Chapter 47: The Age of Fools

Chapter 47: The Age of Fools

300 AC, Month of the Drunken Fool

The death of Tywin Lannister was the snapping of the spine that held the Seven Kingdoms together. The great Lion had been a ruthless, terrible man, but he had been a force of fearsome competence. In his absence, a power vacuum yawned open, and into it stepped his daughter, Cersei. From his serene vantage point at Serpent's Head, Alaric watched the Queen Regent's ascension not with alarm, but with the quiet, predatory anticipation of a businessman watching his chief competitor hand the keys to their empire over to a drunken, paranoid child.

His sanctum became his throne room and his window on the world. The dark, rippling ring he had forged on Dragonstone was now a permanent part of him, a direct conduit for his will. He no longer needed the cumbersome scrying bowl for simple observation; he could close his eyes, focus his mind, and his consciousness would soar, a silent ghost in the halls of the Red Keep.
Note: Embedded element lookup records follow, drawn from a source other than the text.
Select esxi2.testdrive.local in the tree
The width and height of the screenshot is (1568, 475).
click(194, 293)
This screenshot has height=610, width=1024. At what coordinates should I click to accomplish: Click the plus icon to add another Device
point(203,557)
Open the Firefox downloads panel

He watched as Cersei began her disastrous reign. He observed her systematically dismantling the competent administration her father had built. She filled the Small Council with sycophants, flatterers, and fools. The treasury was entrusted to the bumbling Lord Gyles Rosby, the master of ships to a landlocked lord who had never seen the sea. It was a masterclass in self-destruction, and Alaric catalogued every blunder.

<> Prometheus noted coolly in his mind as they observed a council meeting together. <>

Alaric's public response to this unfolding disaster was impeccable. He remained the dutiful, reclusive Lord Paramount, focused entirely on the governance of his own domain. He sent regular, polite letters to the capital, detailing the prosperity of the Blackwater March and the readiness of the Royal Fleet squadrons being built in his shipyards. He was a pillar of stability and competence in a realm rapidly descending into madness.
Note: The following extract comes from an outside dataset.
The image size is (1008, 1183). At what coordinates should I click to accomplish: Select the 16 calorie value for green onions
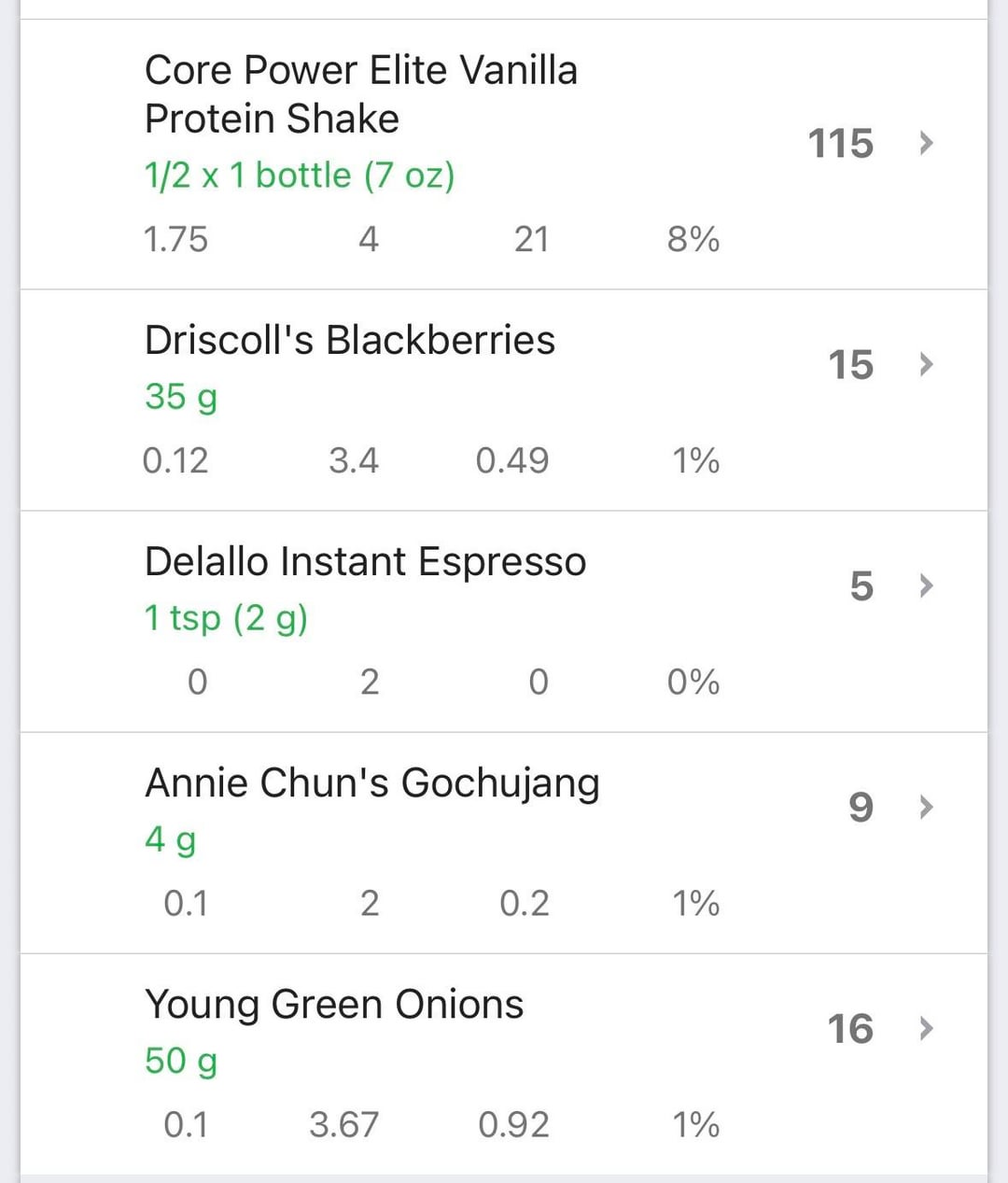[850, 1028]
His business, in turn, fed on this madness. His new, quiet alliance with the Tyrells bore immediate fruit. With Cersei actively alienating her daughter-in-law's family, the Queen of Thorns, Olenna Tyrell, began to discreetly shift the vast commercial power of the Reach away from King's Landing and towards the secure, efficient port of Blackport. Convoys of wagons laden with the finest wines of the Arbor and the richest harvests of Highgarden now bypassed the capital, their goods transferred to Blackwood Mercantile ships bound for the Free Cities.
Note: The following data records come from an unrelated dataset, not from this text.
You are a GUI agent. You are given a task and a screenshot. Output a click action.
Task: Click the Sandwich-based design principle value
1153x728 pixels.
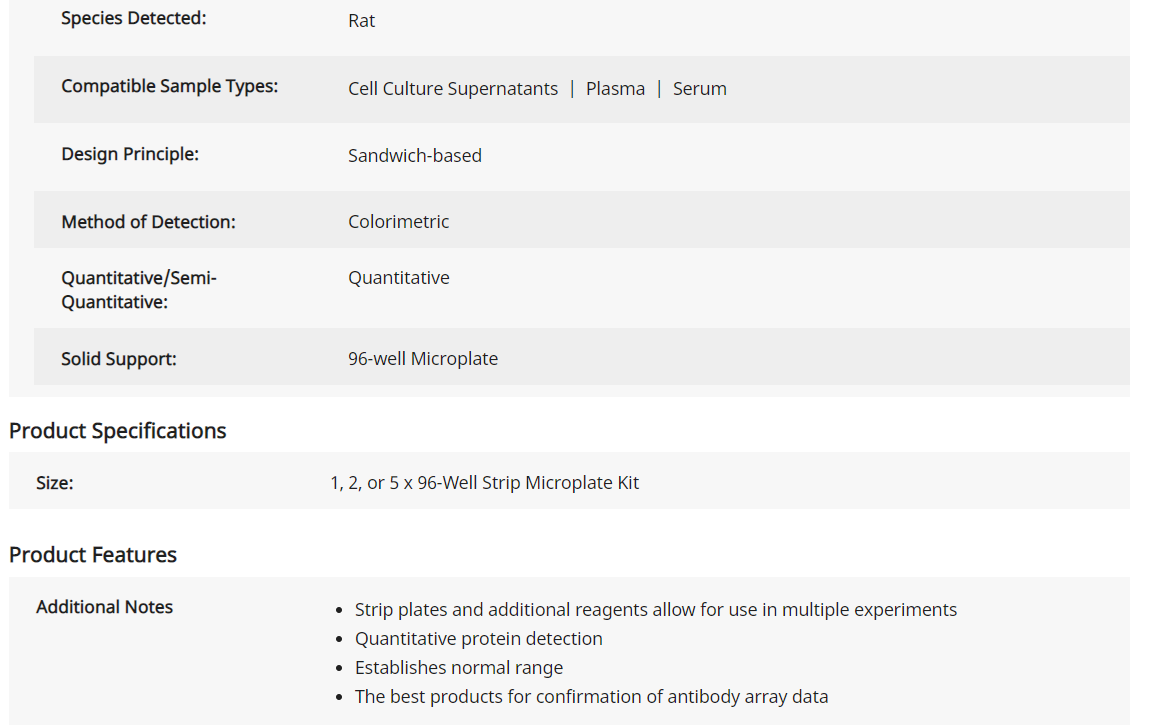tap(415, 156)
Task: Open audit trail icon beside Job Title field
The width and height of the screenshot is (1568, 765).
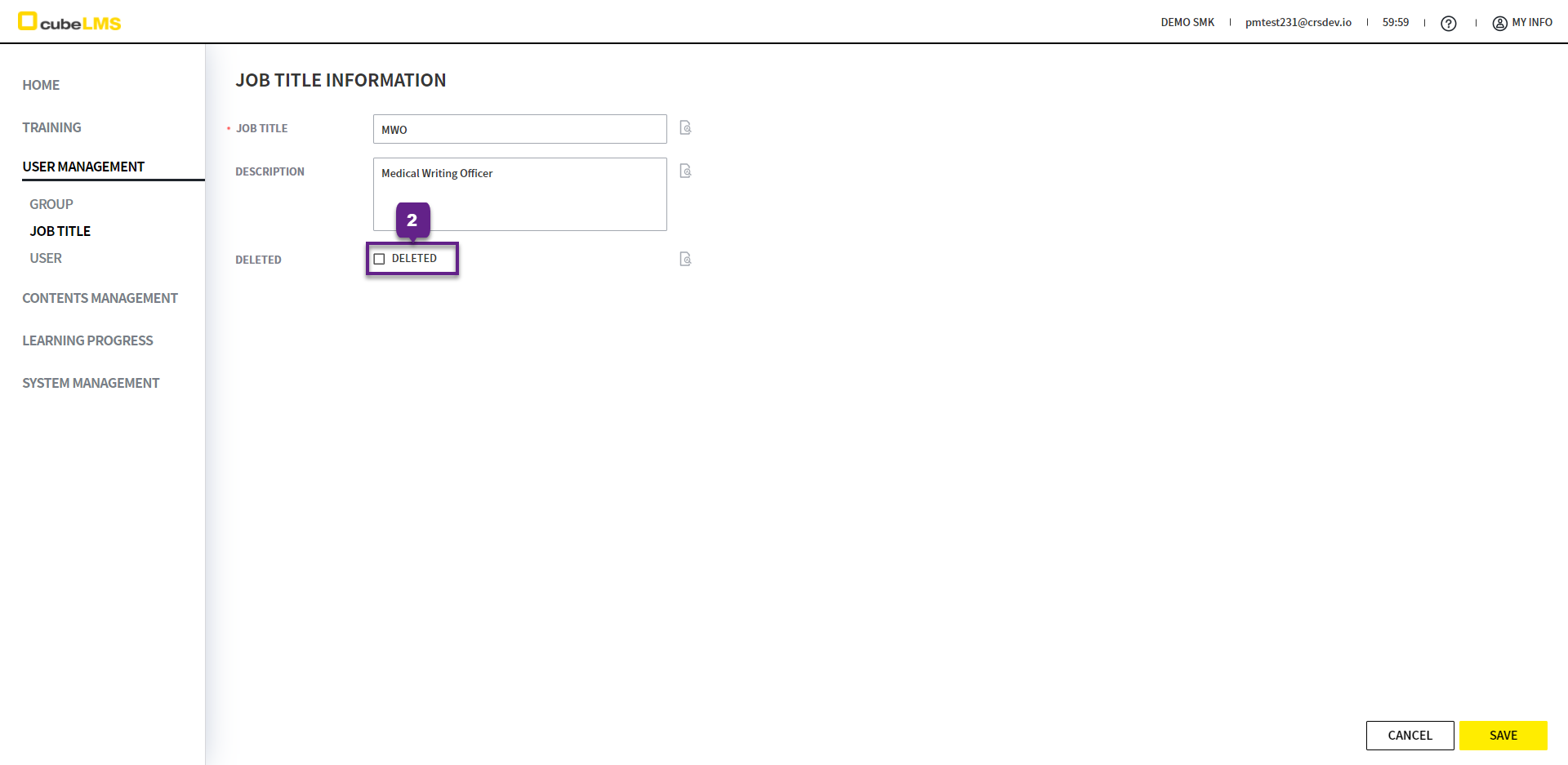Action: pyautogui.click(x=685, y=128)
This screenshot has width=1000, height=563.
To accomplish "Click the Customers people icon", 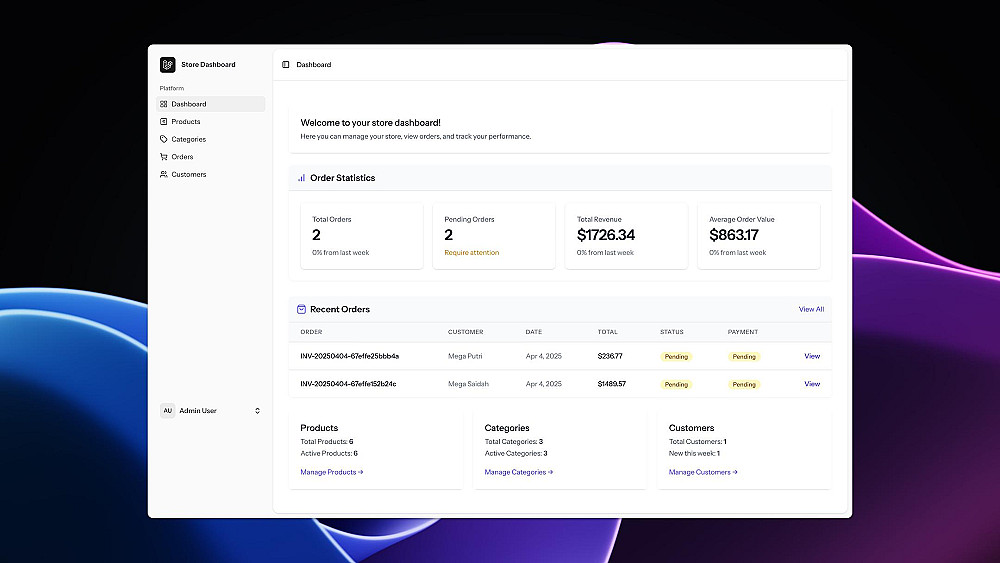I will tap(164, 174).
"The Tyrells are diverting nearly a third of their exports through our channels, my lord," Nervo reported, his eyes wide with the scale of the profits. "They are paying us a premium for the privilege of avoiding the Queen Regent's chaotic tariffs and corrupt officials. We are making a fortune by simply being… competent."

"Competence is the rarest and most valuable commodity in an age of fools, Nervo," Alaric replied. "Ensure the Tyrells receive flawless service. Their friendship is a temporary but useful asset in weakening our primary competitor."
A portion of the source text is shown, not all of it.